Dans un deuxième temps, quand les crapules deviennent des figures héroïques, l’identification à ceux-ci n’en est pas pour autant facilitée. Car c’est alors la représentation de la violence qui va faire encore une fois tanguer le spectateur sur ses bases. Le public qui va voir un film de guerre y va pour se divertir. Il y a alors eu peu de films depuis Cote 465 d’Anthony Mann ou Amère victoire de Nicholas Ray à montrer la violence de la guerre dans sa réalité crue. Peckinpah, Fuller, Aldrich livrent un cinéma sans concessions, où la violence n’est pas édulcorée et où l’action n’a pas valeur unique de divertissement. Certes toute la partie commando des Douze salopards est trépidante, le suspense est mené de main de maître, on tremble pour la réussite de la mission et la survie des combattants. Mais cette partie est constamment envahie par un déferlement de violence qui ne peut que renvoyer le spectateur face à sa fascination morbide pour ce spectacle de mort. C’est le commando américain qui, comme on l’a vu plus haut, va faire périr des officiers allemands et des innocents par un abominable succédané de napalm, après avoir également envisagé de les gazer.

Robert Aldrich rejette la facilité de combats idéalisés et montre l’abominable. Le public ne peut donc qu’être saisi et doit remettre en question sa vision de l’héroïsme devant cette peinture anti-manichéenne au possible, qui refuse constamment de délimiter des frontières claires et immuables entre le Bien et le Mal. Aldrich n’aurait pu réussir cette ambitieuse entreprise sans le concours d’acteurs tous plus justes les uns que les autres : outre Lee Marvin, Ernest Borgnine et Charles Bronson (1), ce casting parfait voit ainsi défiler Ralph Meeker (2), George Kennedy, Robert Ryan, Telly Savalas, Richard Jaeckel, George Kennedy, Trini Lopez et les jeunes Donald Sutherland et John Cassavetes.

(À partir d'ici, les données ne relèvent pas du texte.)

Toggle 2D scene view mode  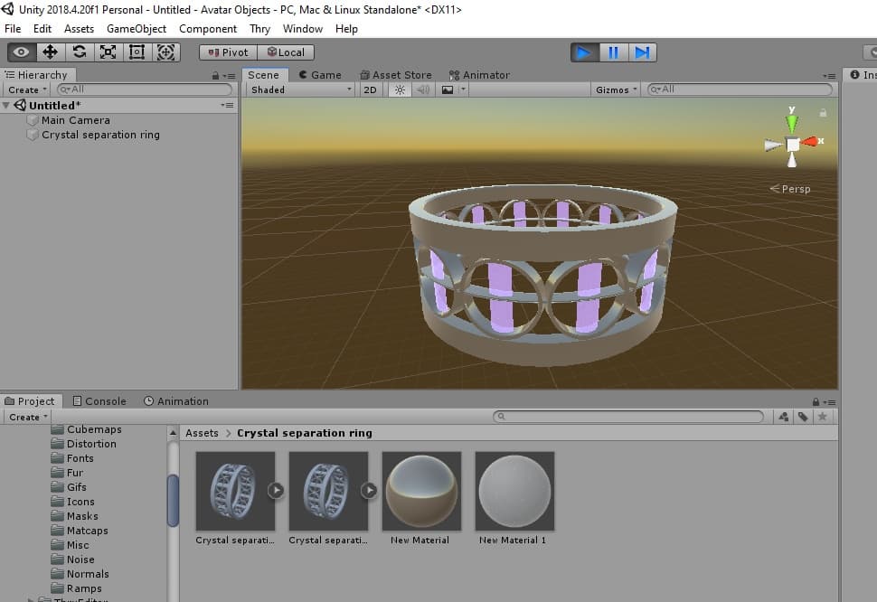(x=370, y=89)
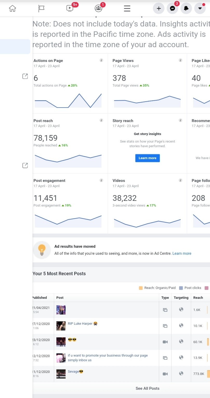This screenshot has width=210, height=398.
Task: Open the notifications bell
Action: tap(186, 8)
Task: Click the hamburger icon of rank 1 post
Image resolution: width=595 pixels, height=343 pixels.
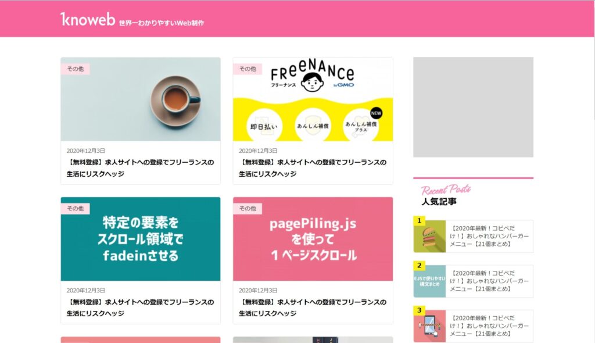Action: click(429, 236)
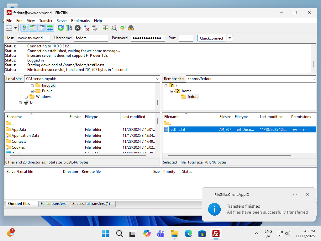Toggle processing of the transfer queue
321x241 pixels.
pyautogui.click(x=69, y=28)
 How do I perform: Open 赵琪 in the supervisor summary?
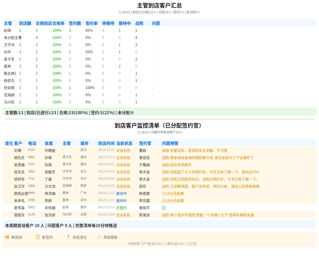pyautogui.click(x=7, y=30)
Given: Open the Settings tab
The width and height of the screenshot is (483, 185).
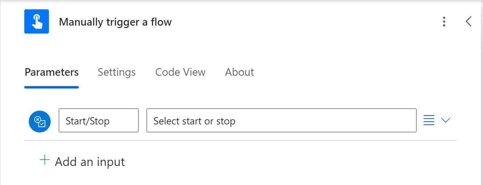Looking at the screenshot, I should coord(117,72).
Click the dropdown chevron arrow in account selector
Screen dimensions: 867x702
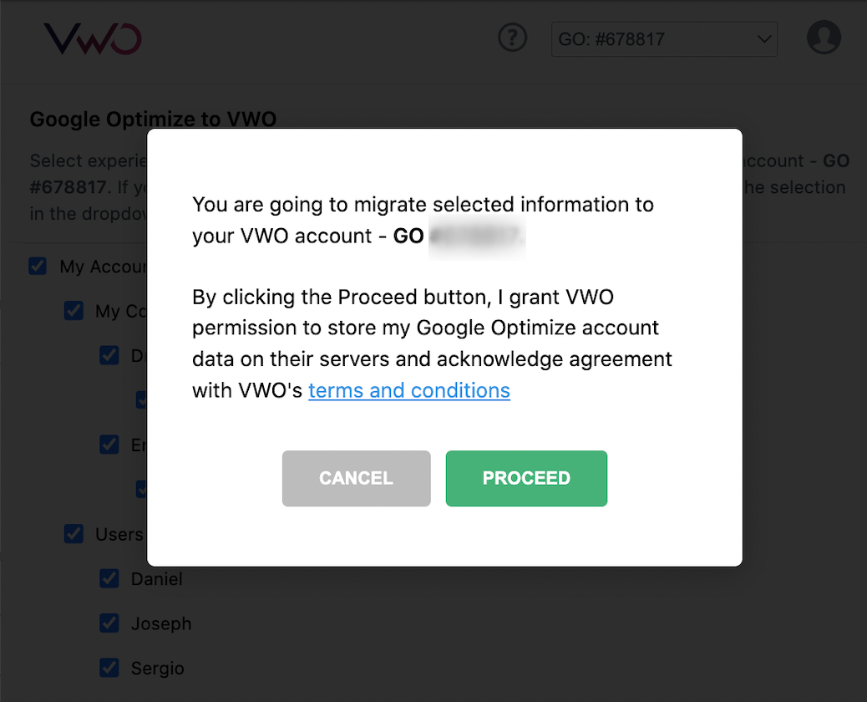point(764,39)
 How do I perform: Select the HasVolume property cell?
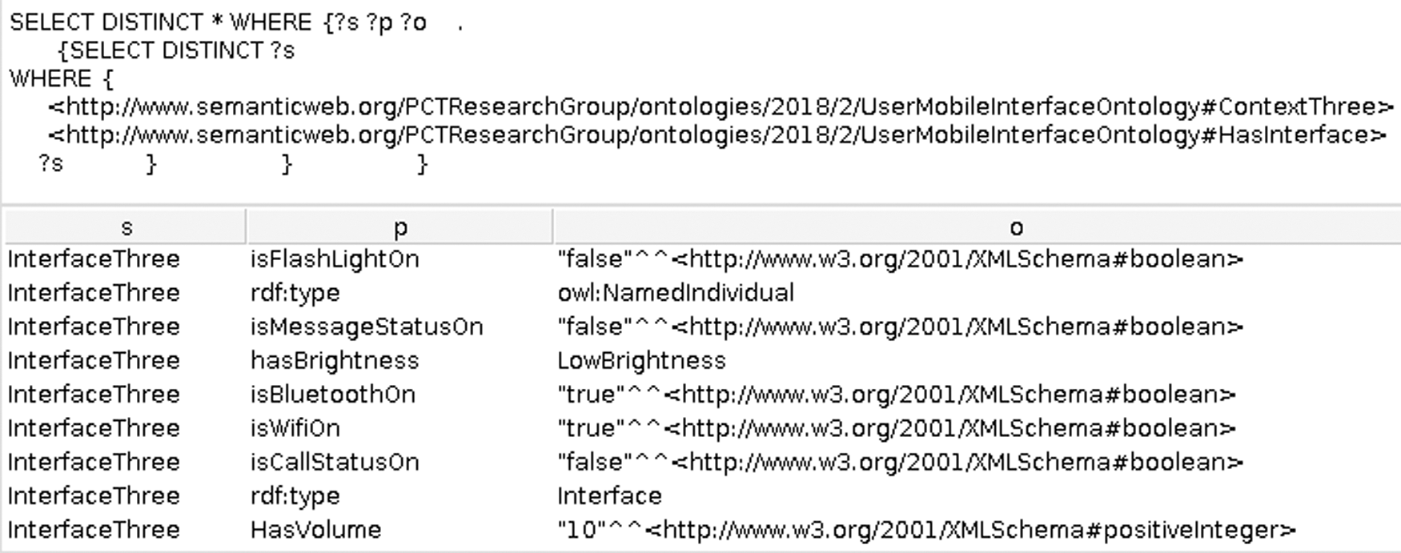click(399, 530)
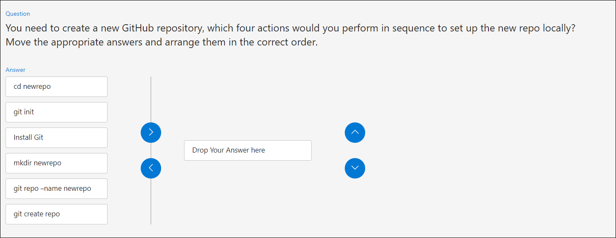This screenshot has width=616, height=238.
Task: Pick the 'mkdir newrepo' answer option
Action: (57, 163)
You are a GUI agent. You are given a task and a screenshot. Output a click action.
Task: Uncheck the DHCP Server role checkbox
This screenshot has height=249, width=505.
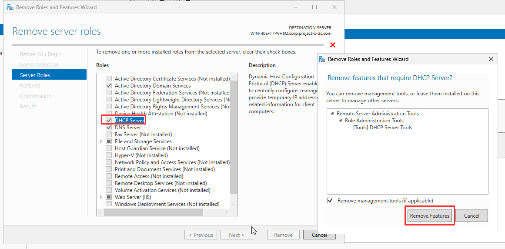point(109,121)
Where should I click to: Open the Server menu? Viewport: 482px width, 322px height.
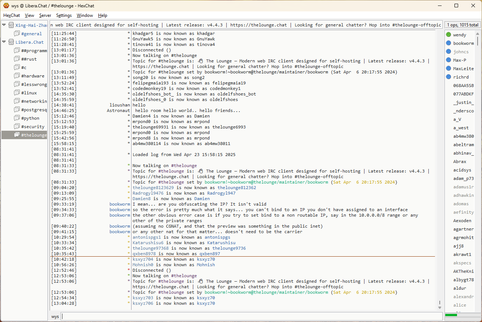(45, 15)
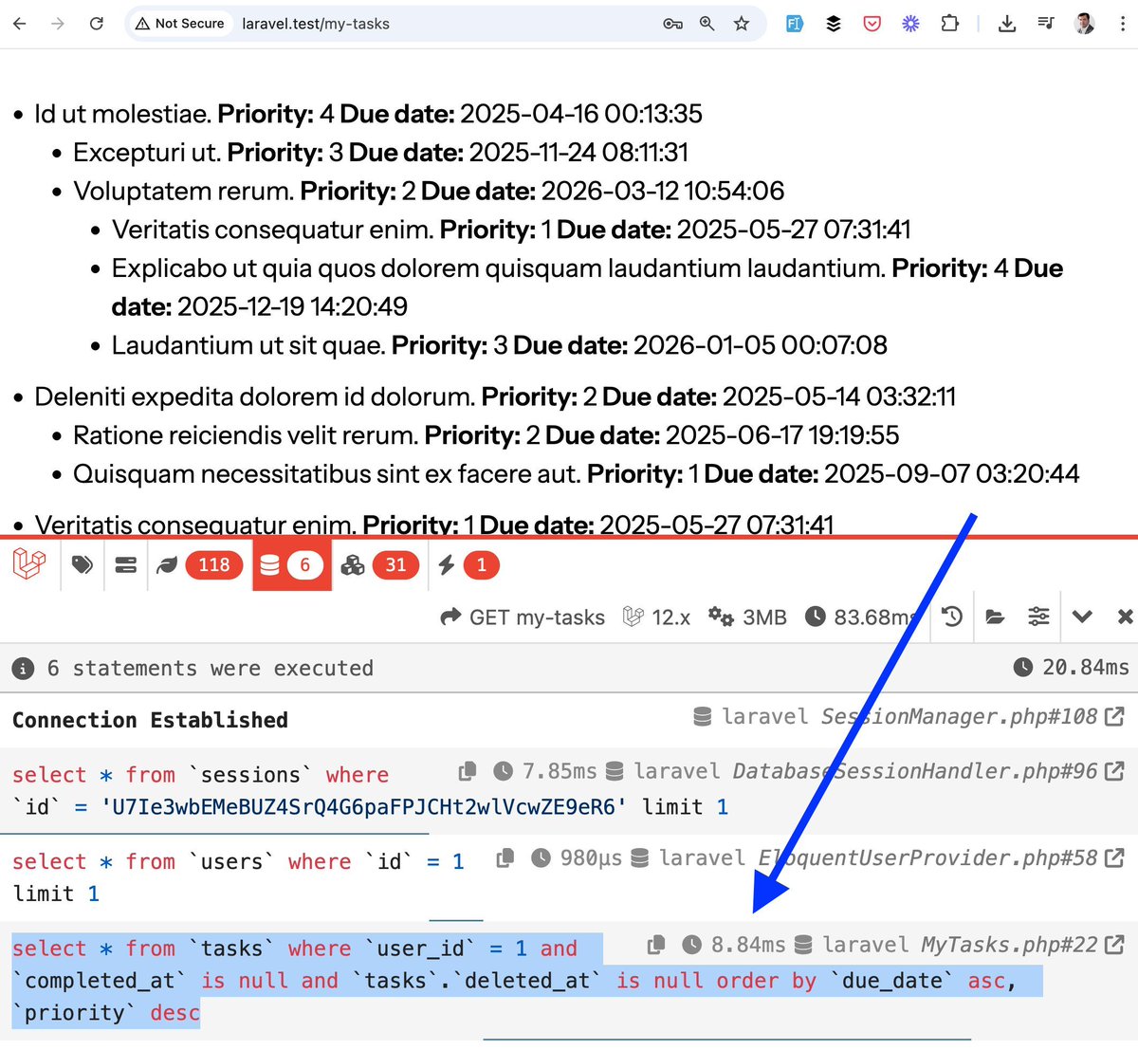The height and width of the screenshot is (1050, 1138).
Task: Open Chrome's downloads via the toolbar arrow
Action: pos(1007,23)
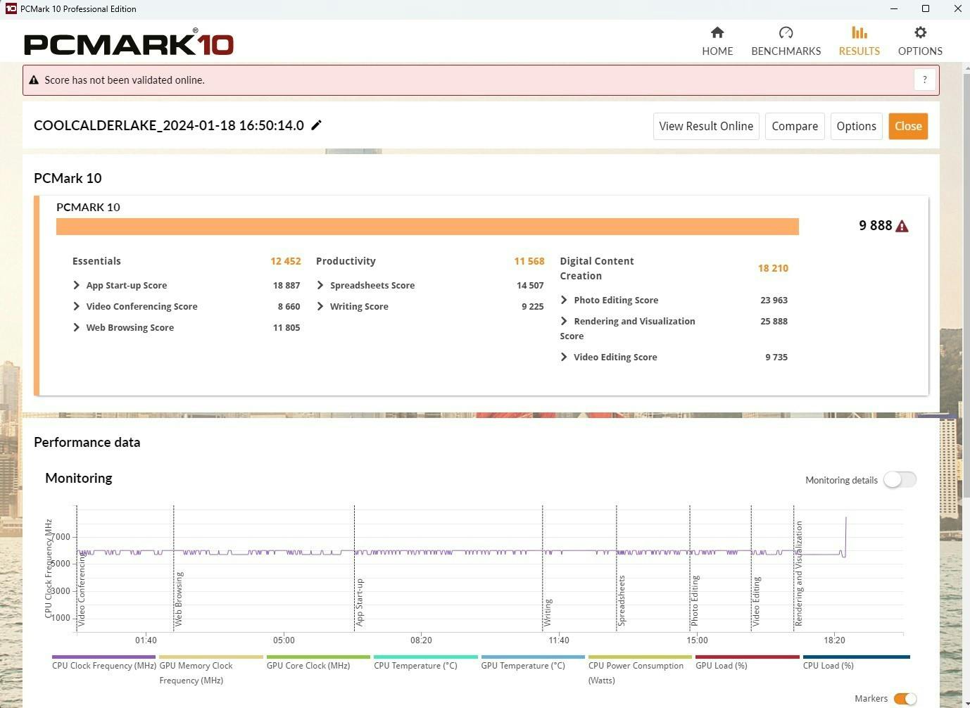Expand the Photo Editing Score chevron
Image resolution: width=970 pixels, height=708 pixels.
pyautogui.click(x=564, y=300)
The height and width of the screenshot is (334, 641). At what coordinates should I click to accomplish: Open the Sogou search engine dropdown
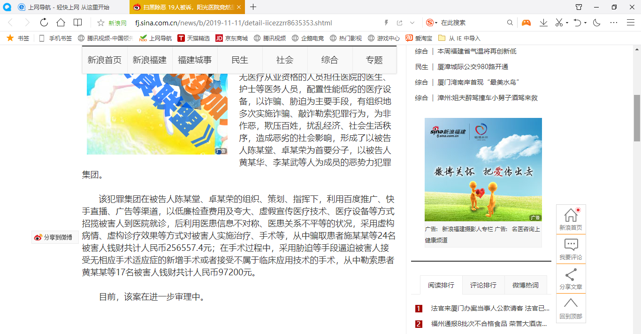[432, 23]
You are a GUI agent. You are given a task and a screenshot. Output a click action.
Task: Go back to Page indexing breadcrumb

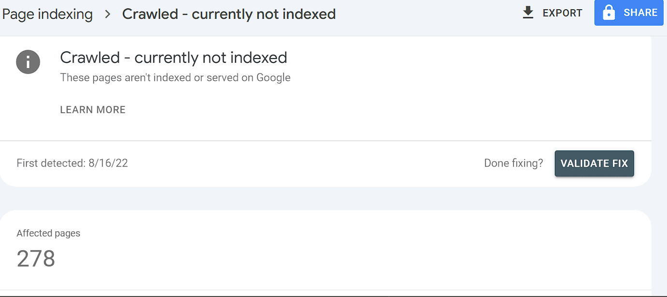click(47, 14)
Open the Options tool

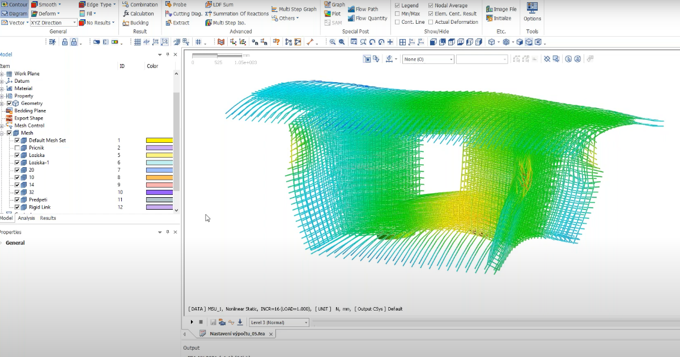(x=532, y=8)
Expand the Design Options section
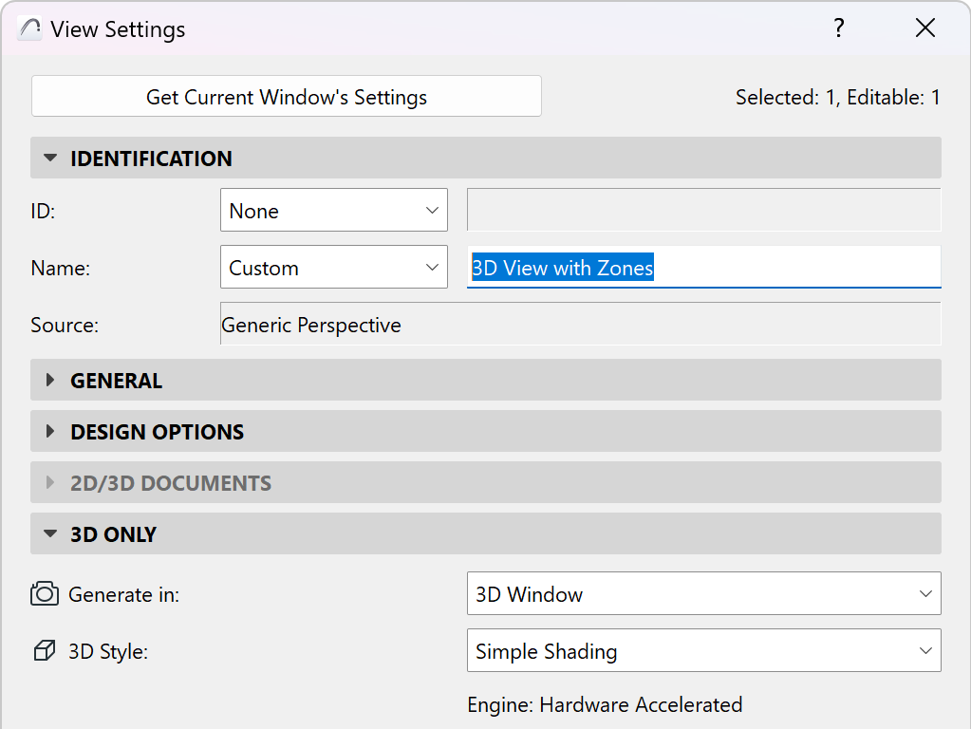The width and height of the screenshot is (971, 729). [50, 432]
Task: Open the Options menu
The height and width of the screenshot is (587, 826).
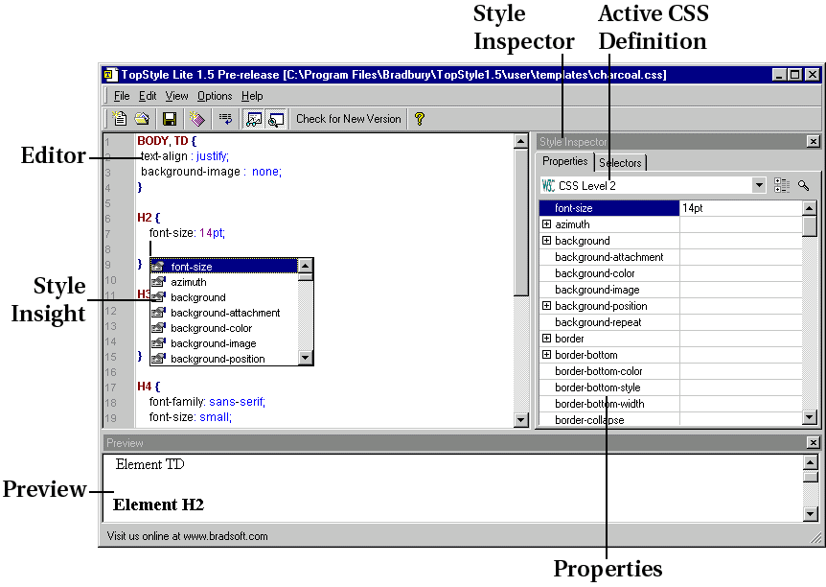Action: (215, 96)
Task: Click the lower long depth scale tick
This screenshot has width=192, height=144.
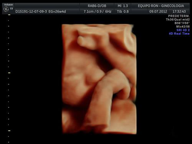Action: pos(9,131)
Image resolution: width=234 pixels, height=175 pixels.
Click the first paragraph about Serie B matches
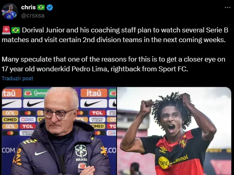click(115, 35)
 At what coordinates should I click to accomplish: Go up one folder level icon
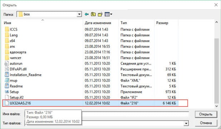pos(93,14)
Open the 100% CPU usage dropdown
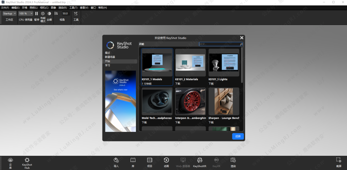 coord(25,13)
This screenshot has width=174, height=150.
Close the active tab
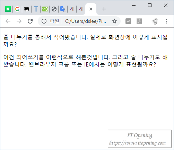(x=91, y=9)
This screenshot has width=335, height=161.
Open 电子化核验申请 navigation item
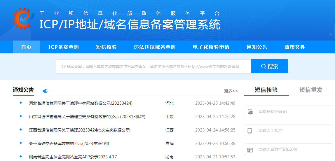point(211,47)
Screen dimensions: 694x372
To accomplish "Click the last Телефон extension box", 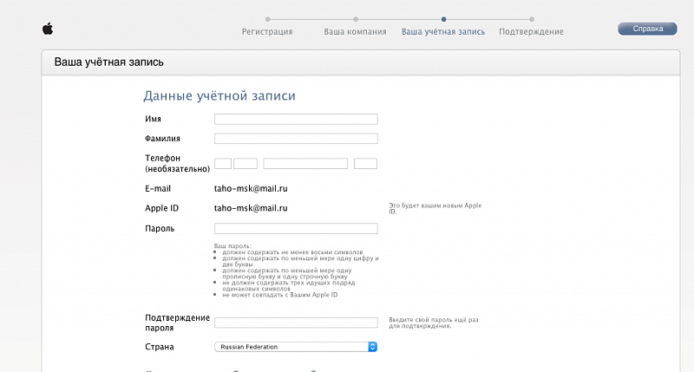I will coord(366,163).
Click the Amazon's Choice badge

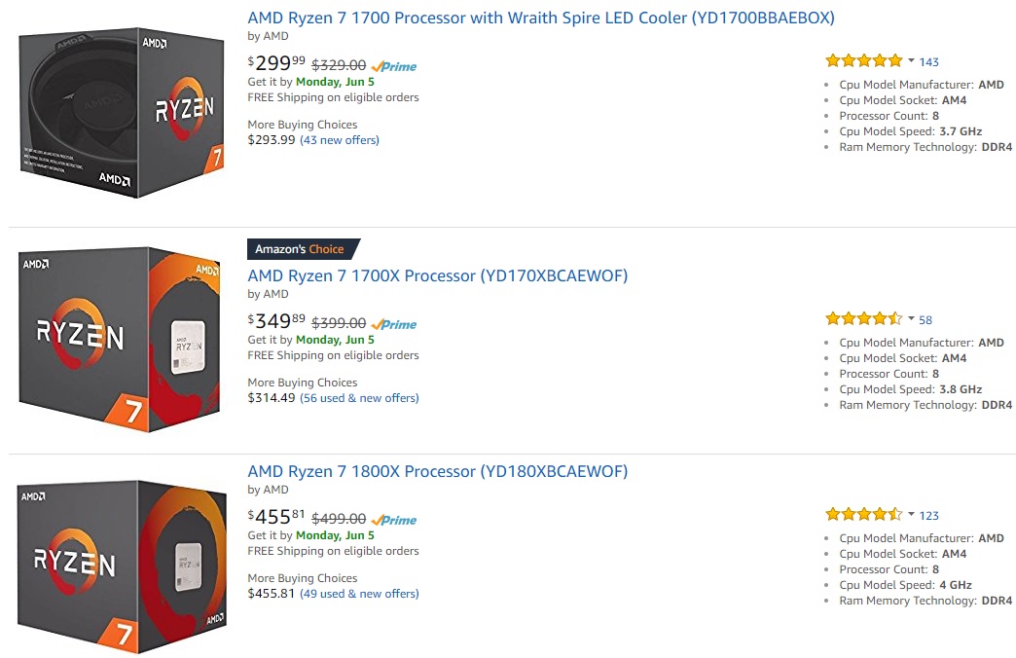click(302, 249)
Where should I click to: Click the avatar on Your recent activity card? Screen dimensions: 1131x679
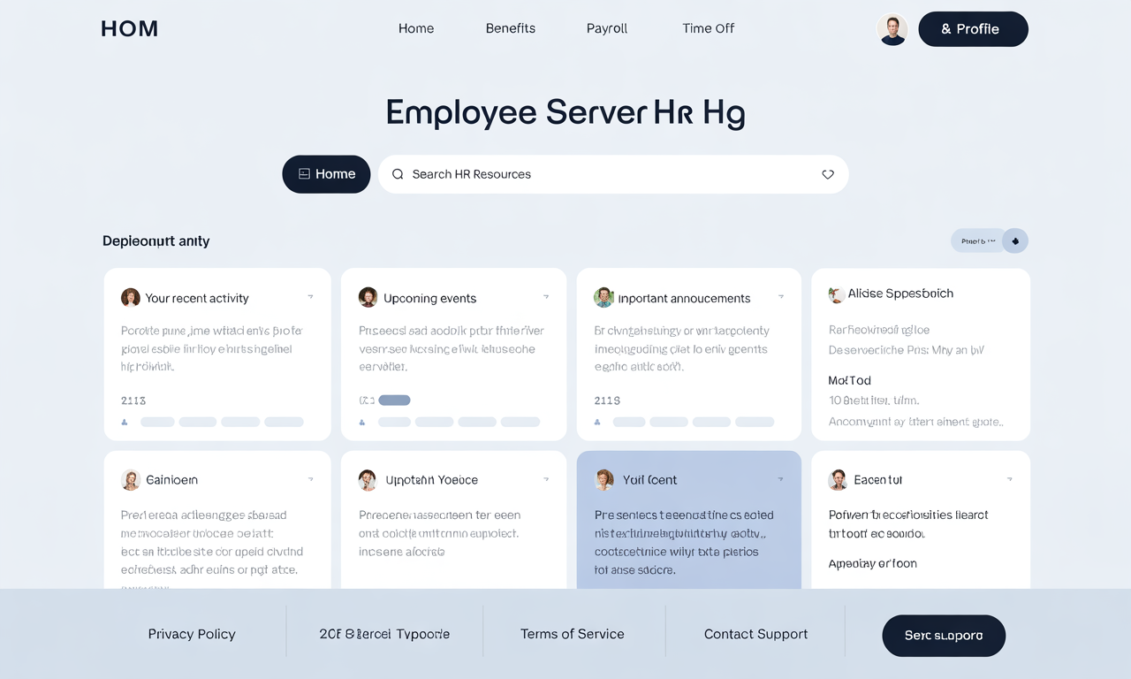coord(131,298)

Les Douze salopards est le plus grand succès public de Robert Aldrich, succès tel qu’il lui offre l’opportunité de racheter les studios Famous Player-Lasky. Il renforce ainsi son statut d’indépendant et cette acquisition lui permet de tourner des œuvres de plus en plus personnelles et radicale, telles Le Démon des femmes (The Legend of Lylah Clare, 1968), Faut-il tuer Sister George ? (The Killing of Sister George, 1968) et Pas d’orchidées pour Miss Blandish ! (The Grissom Gang, 1971).


(1) Trois habitués du cinéaste : Attaque ! et L’Empereur du Nord pour Marvin, Bronco Apache et Vera Cruz pour Bronson et pour Borgnine une collaboration qui s’étale sur plus de trente ans de Vera Cruz à La Cité des dangers en 1975).
(2) Le Mike Hammer d'Aldrich dans En quatrième vitesse.